查找具有共同价值观的列表

Question

My question is closely related to the following topic . I have a number of lists and I want to find the lists that share common values. All lists have the same size. The total number of lists is variable and can increase. Minimum number of lists is 2

a = [1, 2, 3, 4]
b = [5, 6, 7, 8]
c = [9, 10, 11, 1]

The expected output is:

[a, c]

Ideally, I also want the fastest method.

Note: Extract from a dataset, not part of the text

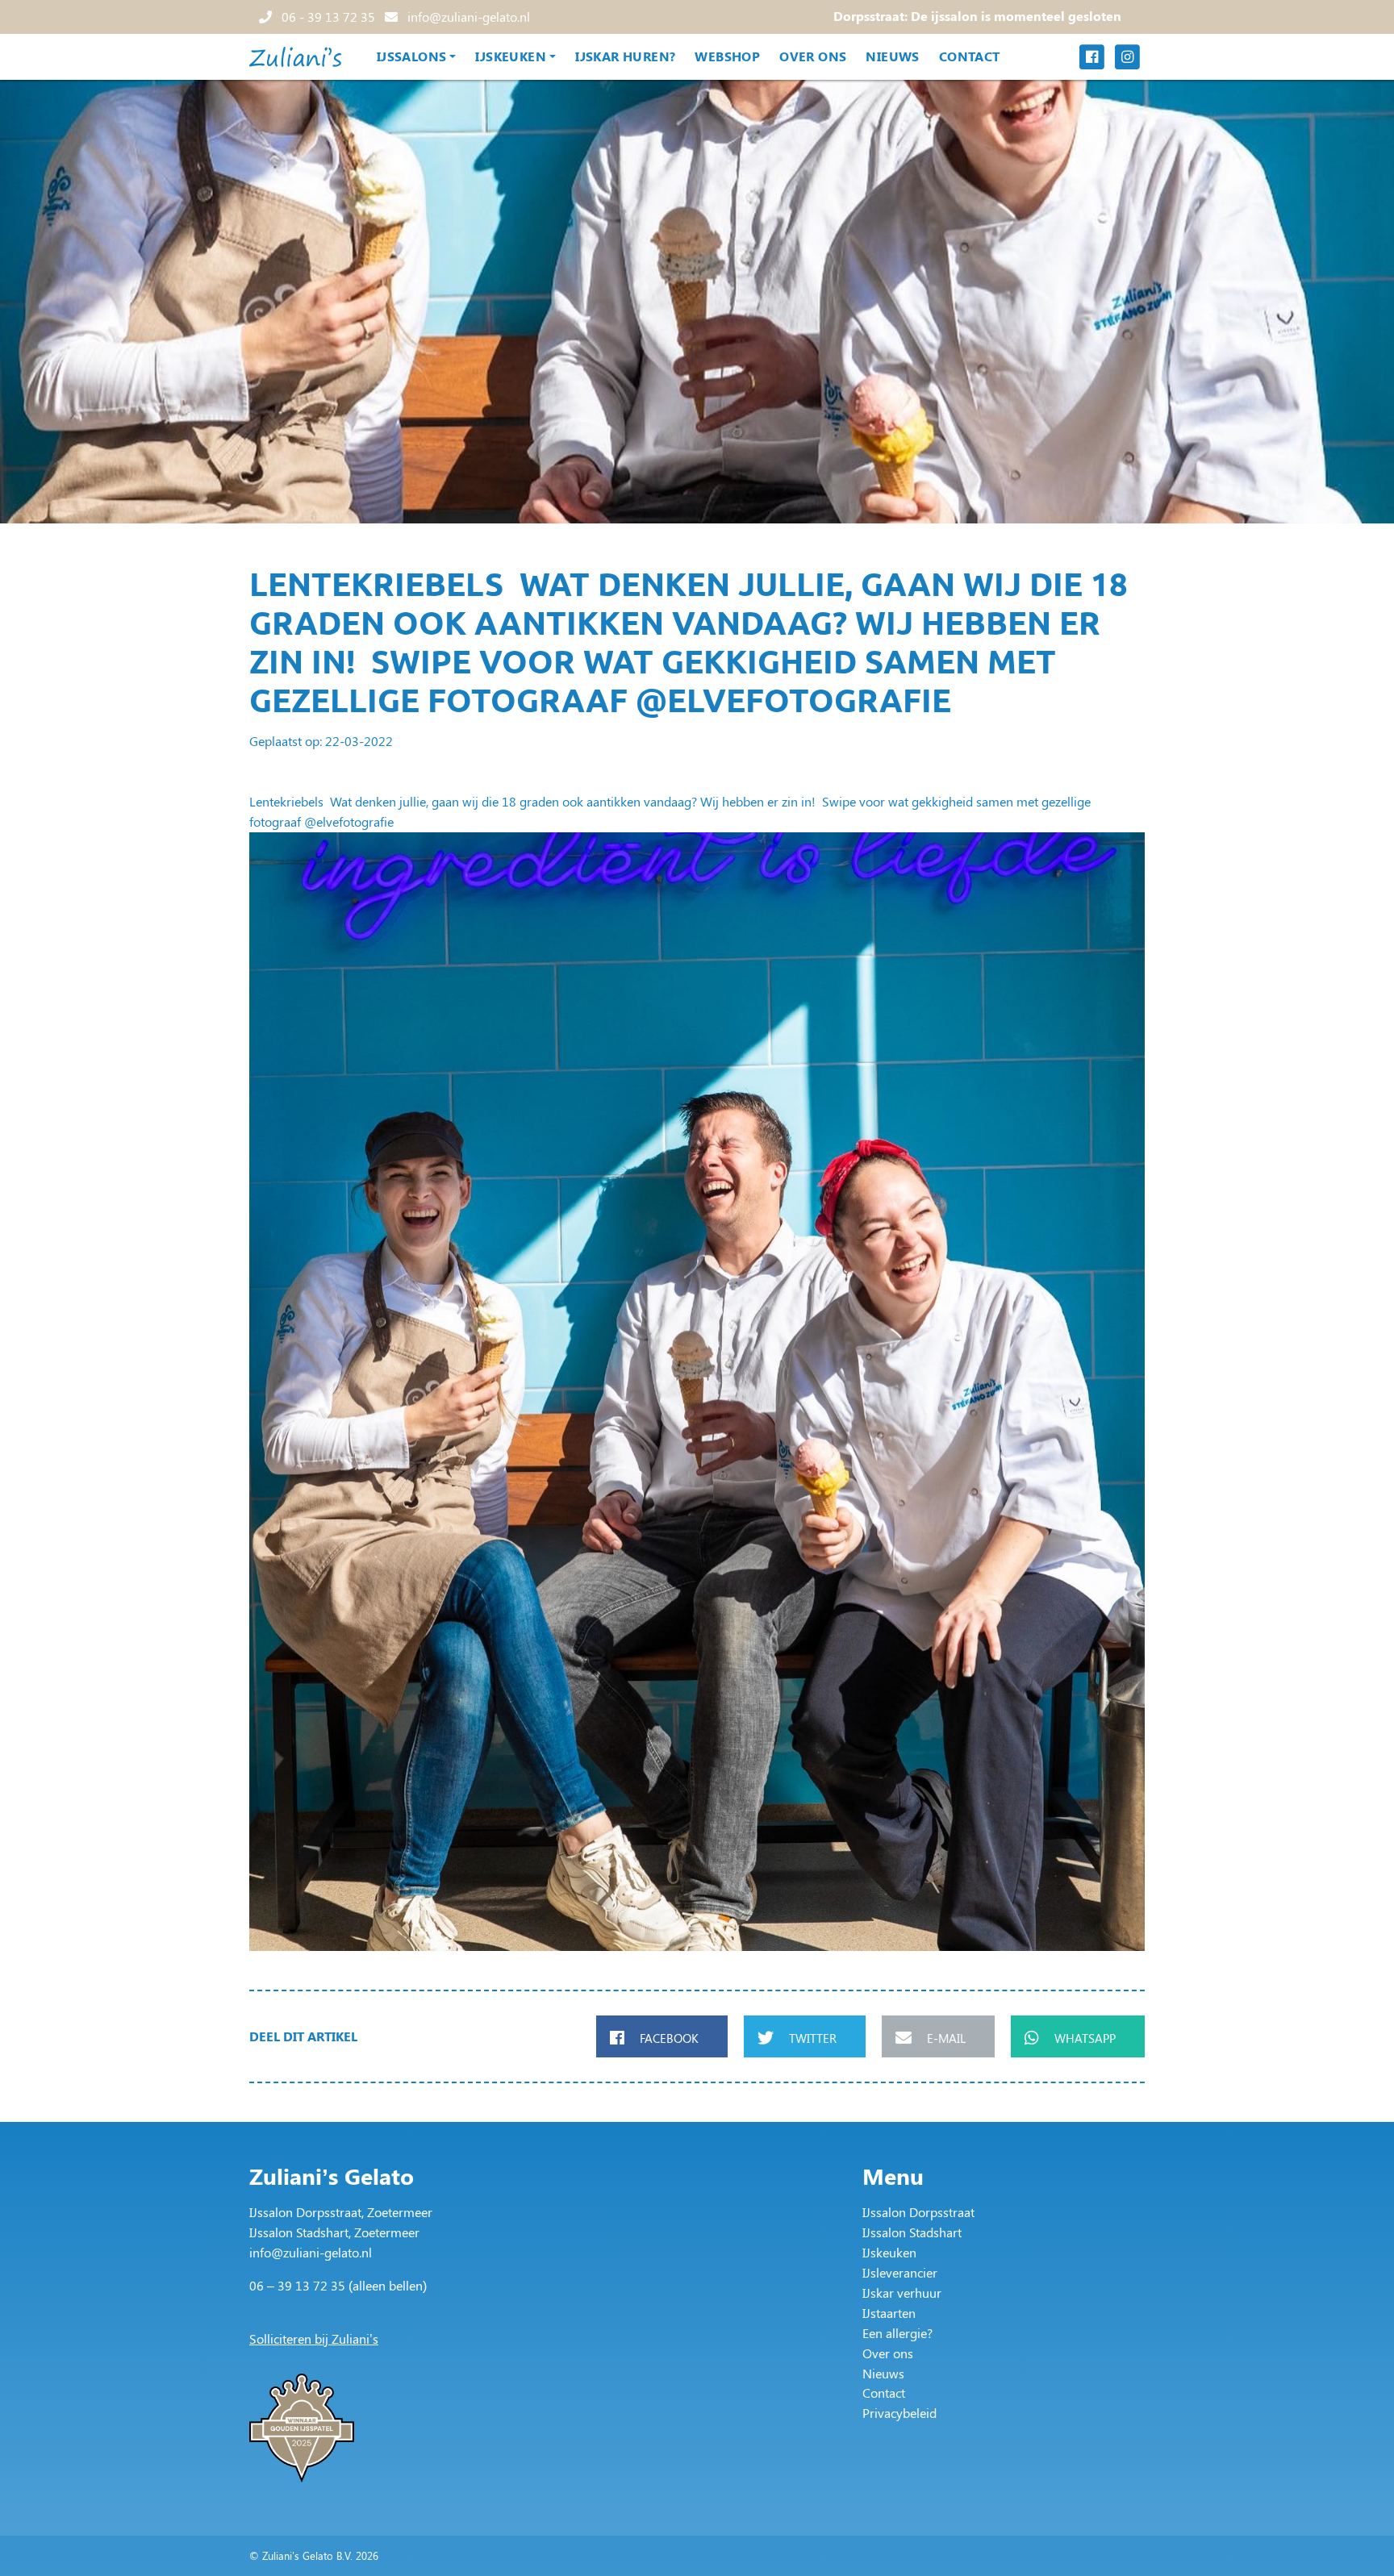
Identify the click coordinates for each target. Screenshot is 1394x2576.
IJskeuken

Thanks in advance,

Answer 1

You could cast them to sets and use the intersection() function, if it does return a value, there are some values in common

Answer 2

lists = []
for i in a:
    if i in b:
        lists.append([a, b])
    if i in c:
        lists.append([a, c])
for i in b:
    if i in c:
        lists.append([b, c])
print(lists)

Answer 3

To simply check if two lists share at least one value you can use...

a = [1, 2, 3, 4]
b = [9, 10, 11, 1]

if any(a) == any(b):
    print(True)

Answer 4

If you want the ['a', 'c'] output for n named lists, you could save them in a dict and use any to check if they intersect while looping through them:

lists = {
    "a" : [1, 2, 3, 4],
    "b" : [5, 6, 7, 8],
    "c" : [9, 10, 11, 1]
}
res = []
for l in lists: 
    for l2 in lists: 
        if l is not l2: 
            if any(i in lists[l] for i in lists[l2]):
                res.append(l)
                break;
print(res)

OUT: ['a', 'c']

Answer 5

Using my limited knowledge on Python lists, I came up with this:

class countedList:
    def __init__(self,listt):
        self.listt = listt
        self.sharedNum = 0

def mostCommon(*lists):
    for item in lists:
        for listItem in item.listt:
            for item2 in lists:
                item2.sharedNum+=item2.listt.count(listItem)
                
    new = sorted(lists,key=lambda clist: clist.sharedNum,reverse=True)
    return new[:2]

test = mostCommon(countedList([1, 2, 3, 4]),countedList([5, 6, 7, 8]),countedList([9, 10, 11, 1]))

Well yeah, I had to make up a custom class for it. In the test run it gave:

>>> test[0].listt
[1, 2, 3, 4]
>>> test[1].listt
[9, 10, 11, 1]